The shade must have seen the change, the sudden dawning realization. It shrugged and smiled. “The deed you were created for has been done, the cycle is complete, the game has come to its end. Your nephilim now multiply, destroying the Way wherever they go. Soon they will overrun Arcadia, and only Edyn will remain. Cainan will carry your blight to the known world.”
Then Piter gestured, and his remaining nephilim, along with the silent, massive hulk of Vengeance, descended into the floor.
Arek was quiet, thinking about how Piter had demanded he release him. Finally he said, “You certainly timed things right.”
Piter shrugged. “My freedom had to be granted willingly. Lilyth thought she played the razor’s edge, but even she did not ken the true danger I faced beholding myself to you. You had but to touch me and I would have died a true death.”
It was obvious the shade had used any means at its disposal: fear, carefully placed words, lies, threats, anything to achieve its goal, to enter Arcadia and survive until Arek freed it. A moment passed, then two.
Finally Arek asked, “They why not just ask me for your freedom at the very start?”
The once-shade of Piter tilted its head, “You are fearful, conceited, and self-absorbed, but not stupid. Had I asked such a thing without first making you hate my every appearance, you would have questioned my intent.”
And suddenly Arek knew the shade was right. He’d have wondered what Piter wanted, and never released him until he knew. Piter had been just barely helpful, and his own circumstance just dire enough to take the chance on releasing his once-name brother.
Arek sighed, his mind tiring at the thought of how he’d been maneuvered yet again. “And now what?”
A slow smile spread on Piter’s face, behind which such malevolence shone it caused even Arek to take a step back. The shade grew, becoming taller, larger. It did not grow to the height of the Ascended but somehow still seemed m
ore imposing in its stature.
The dark figure who was once Piter looked at them all and in a much deeper, older voice, said, “Unraveling the blackfire within you has made you of little use to me. However”—the black eyes blinked once slowly, like a reptile’s—“I am not without mercy. You did me a great service, so I leave Arcadia to you for however long it lasts.”
He looked at them all and smiled. “The blood gate has closed. I judge you have two days at most before you too are consumed and return your essence to the Way.”
“Where will you escape to?” asked Arek.
“What need have I for escape?” countered the dark shade.
With that, the figure disappeared and the hall grew still, somehow feeling darker and less alive. Scattered about lay the survivors of the party, sitting atop a floating wooden city set ablaze in the clear blue skies of Arcadia.
Hands of Justice
Do not let those who capture also judge.
The chase makes their blood hot and their rage swift.
- Argus Rillaran, The Power of Deceit
S
ounds could still be heard below, the screams of dying men grasping for life with their last breath. It was the ever-present requiem to fighting and mayhem, a tune every soldier heard, but whose words only the fallen knew.
The sounds of battle grew louder.
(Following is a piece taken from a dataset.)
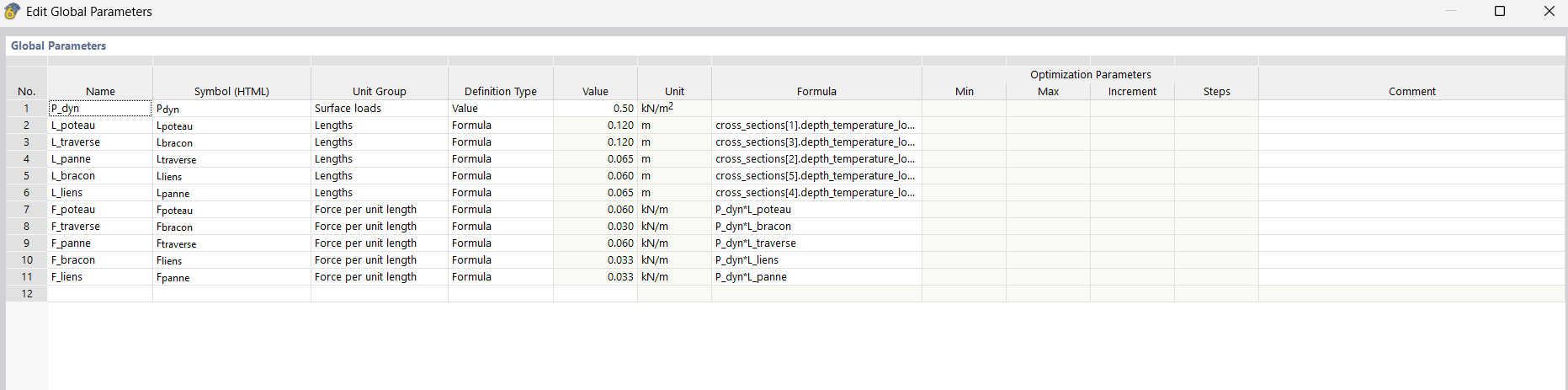
Task: Select row header number 5
Action: pyautogui.click(x=27, y=176)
A force of what sounded like armored men was driving its way up, causing Arek to cast a desperate glance around for Duncan. The archmage had transformed back into his normal body, making him harder to find amongst the carnage. He gently shook his father, happy to hear a groan, then turned his attention back to the gate. The thing that had masqueraded as Piter said it was closed. Before he could take a closer look his father gasped, struggling to rise, so Arek helped him up, scattering a bunch of magehunter torcs that lay about from the first attack by the elves. They made a flat metallic sound, like cheap jewelry, and Arek cursed the sight of them.
The men of Bara’cor held the other side, with the king pressed against the shimmering field, clearly distraught at the prospect of losing Ash and Yetteje. A groan from his right revealed Brianna tending to Ash, who had also changed back to normal.